Measurement of GSH and GSSG.  Total GSH and oxidized glutathione (GSSG) were measured by the method of Tietze (1969). Tissue was homogenized in 5% TCA for 10 s and centrifuged at 10,000 × g for 15 min at 4°C. The supernatant was mixed with 0.6 mmol/L 5,5-dithiobis-(2-nitrobenzoic acid) (DTNB) and GSH reductase. The formation of a GSH-DTNB conjugate was then measured at 412 nm.
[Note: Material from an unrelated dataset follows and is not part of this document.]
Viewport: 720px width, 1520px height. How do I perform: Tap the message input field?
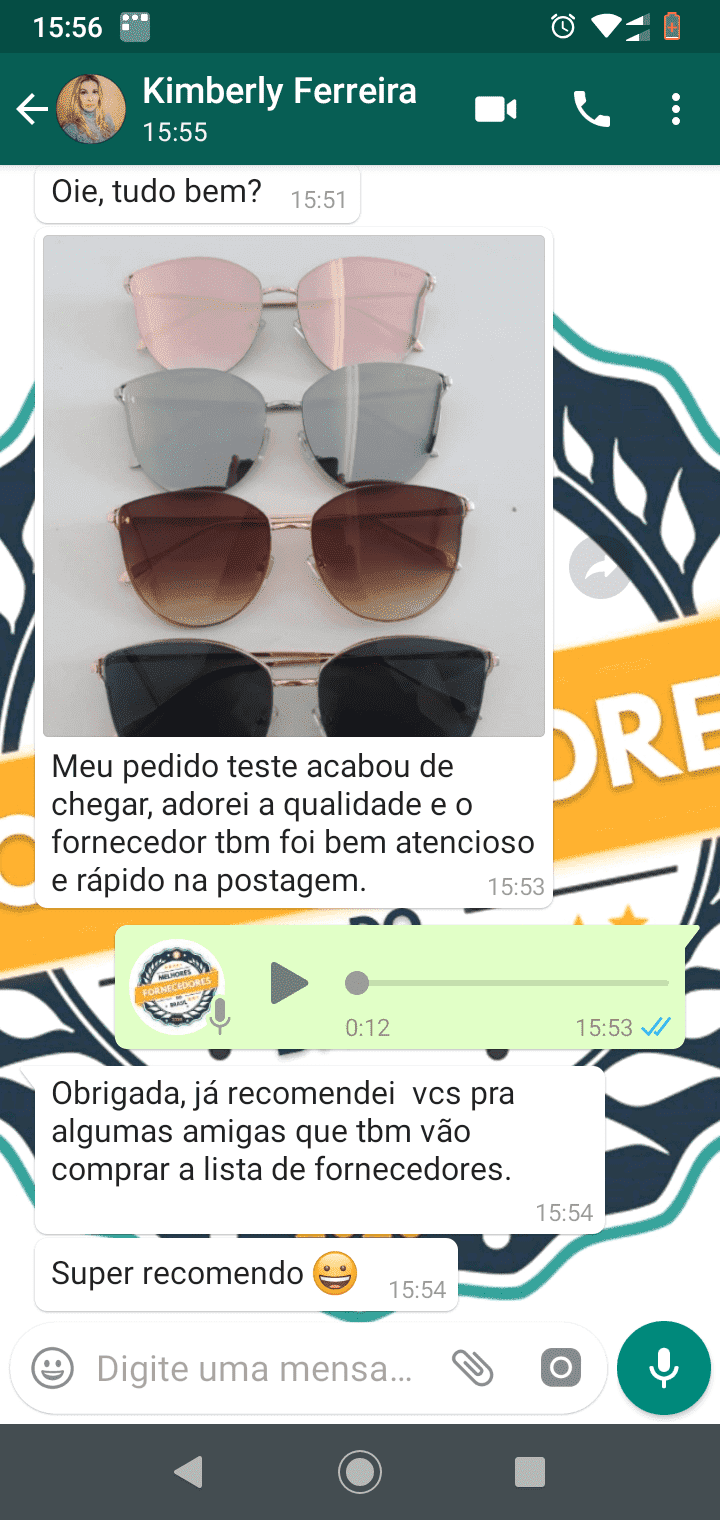(x=255, y=1368)
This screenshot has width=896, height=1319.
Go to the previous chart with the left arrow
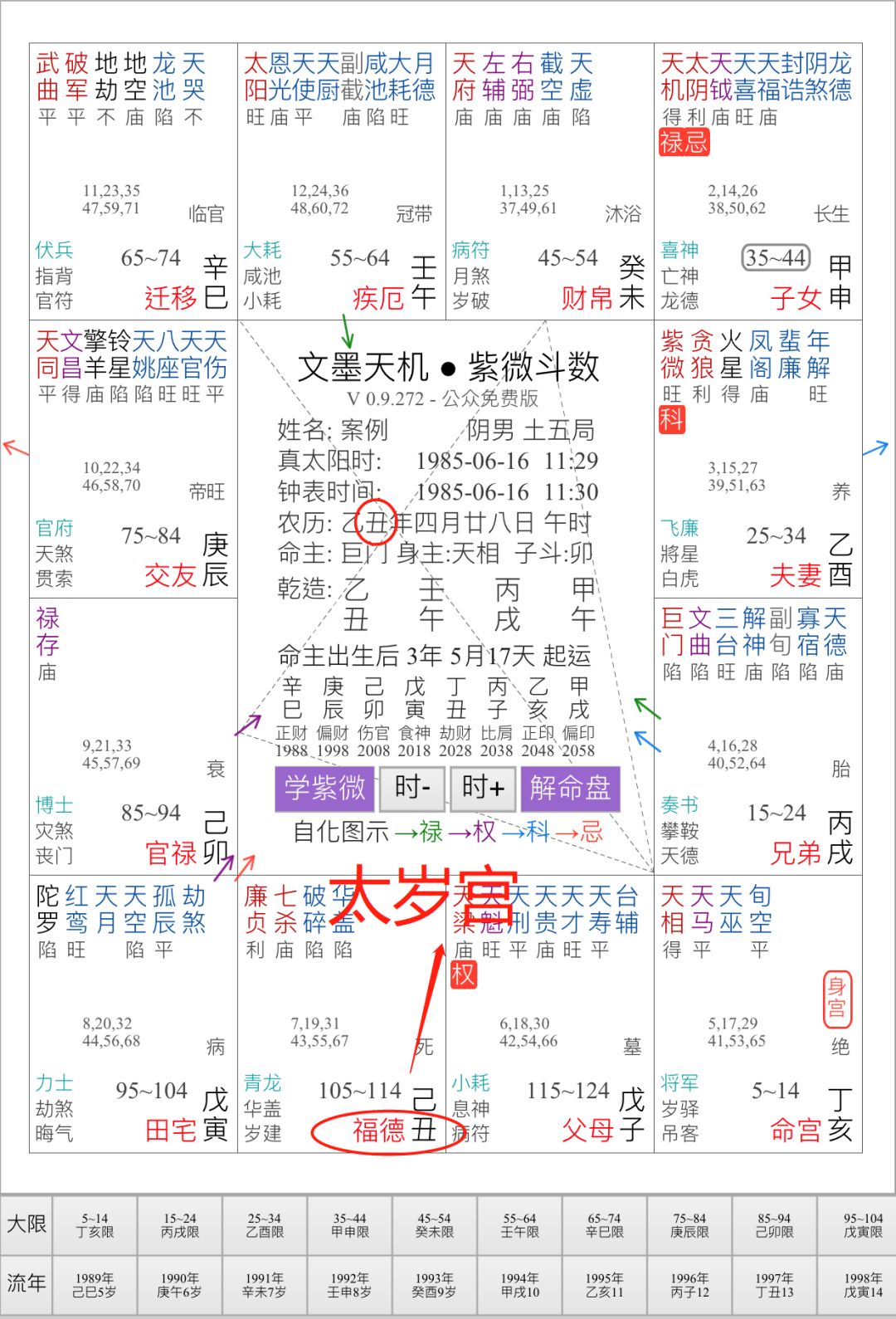click(15, 448)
GSSG was similarly measured, except that the sample was first incubated for 20 min in 0.1 mol/L phosphate buffer containing 10 mmol/L N-ethylmaleimide (NEM). The NEM forms a complex with GSH, which is then removed by column chromatography (SEP-PAK C18 Column, Waters, Framingham, MA). The remaining GSSG was incubated with GSH reductase and DTNB and the subsequent product was assayed at 412 nm.
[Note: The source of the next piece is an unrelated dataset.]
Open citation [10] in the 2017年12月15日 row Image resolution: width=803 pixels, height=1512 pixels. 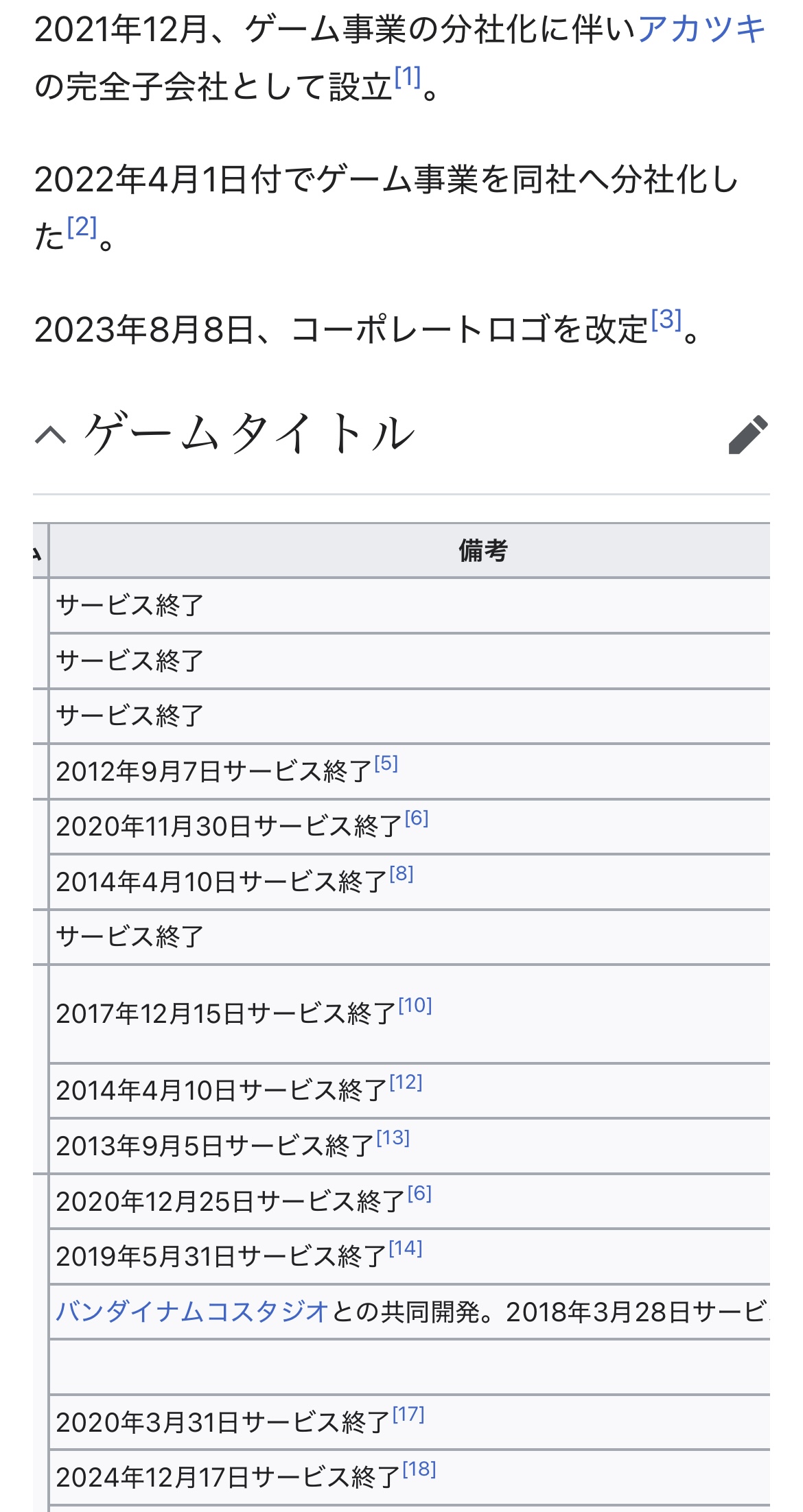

Evaluation of enzymatic defense systems.  To determine enzyme activities, lung or liver tissue was homogenized in ice-cold 0.01 mol/L phosphate, 0.15 mol/L KCl buffer for 10 s (Ultra-Turrax disperser with stainless steel shaft, Terochem Laboratories, Mississauga, Canada). The homogenate was centrifuged for 1 h at 100,000 × g at 4°C. The supernatant was used as the source of the cytosolic enzymes superoxide dismutase (SOD, EC 1.15.1.1), catalase (EC 1.11.1.6), GSH-Px (EC 1.11.1.9) and GSH-Tr (EC 2.5.1.18). SOD activity was determined by the method of Crapo et al. (1978). Inhibition of cytochrome C reduction by superoxide produced by the reaction of xanthine-xanthine oxidase was measured at 418 nm. Catalase was determined by the method of Aebi (1983), which measures the decomposition of H₂O₂ at 240 nm. GSH-Px activity was determined by the method of Paglia and Valentine (1967) as modified by Prohaska and Gutsch (1983). tert-Butyl hydroperoxide was used as the substrate during the GSH-Px-catalyzed oxidation of GSH to GSSG. GSSG is converted to GSH by GSH reductase, consuming NADPH. GSH-Px activity was therefore determined by measuring the decrease in absorbance of NADPH at 314 nm and expressed as µmol NADPH oxidized/(min·mg protein). GSH-Tr activity was determined by the method of Baars et al. (1978), which measures the formation of a GSH-1-chloro-2,4-dinitrobenzene (CDNB) conjugate at 340 nm. The reaction mixture (1.5 mL volume) contained 1 mmol/L GSH, 0.5 mmol/L CDNB, and 10-20 µg cytosolic protein in 0.01 mol/L phosphate buffer with 0.1 mmol/L EDTA at pH 6.5.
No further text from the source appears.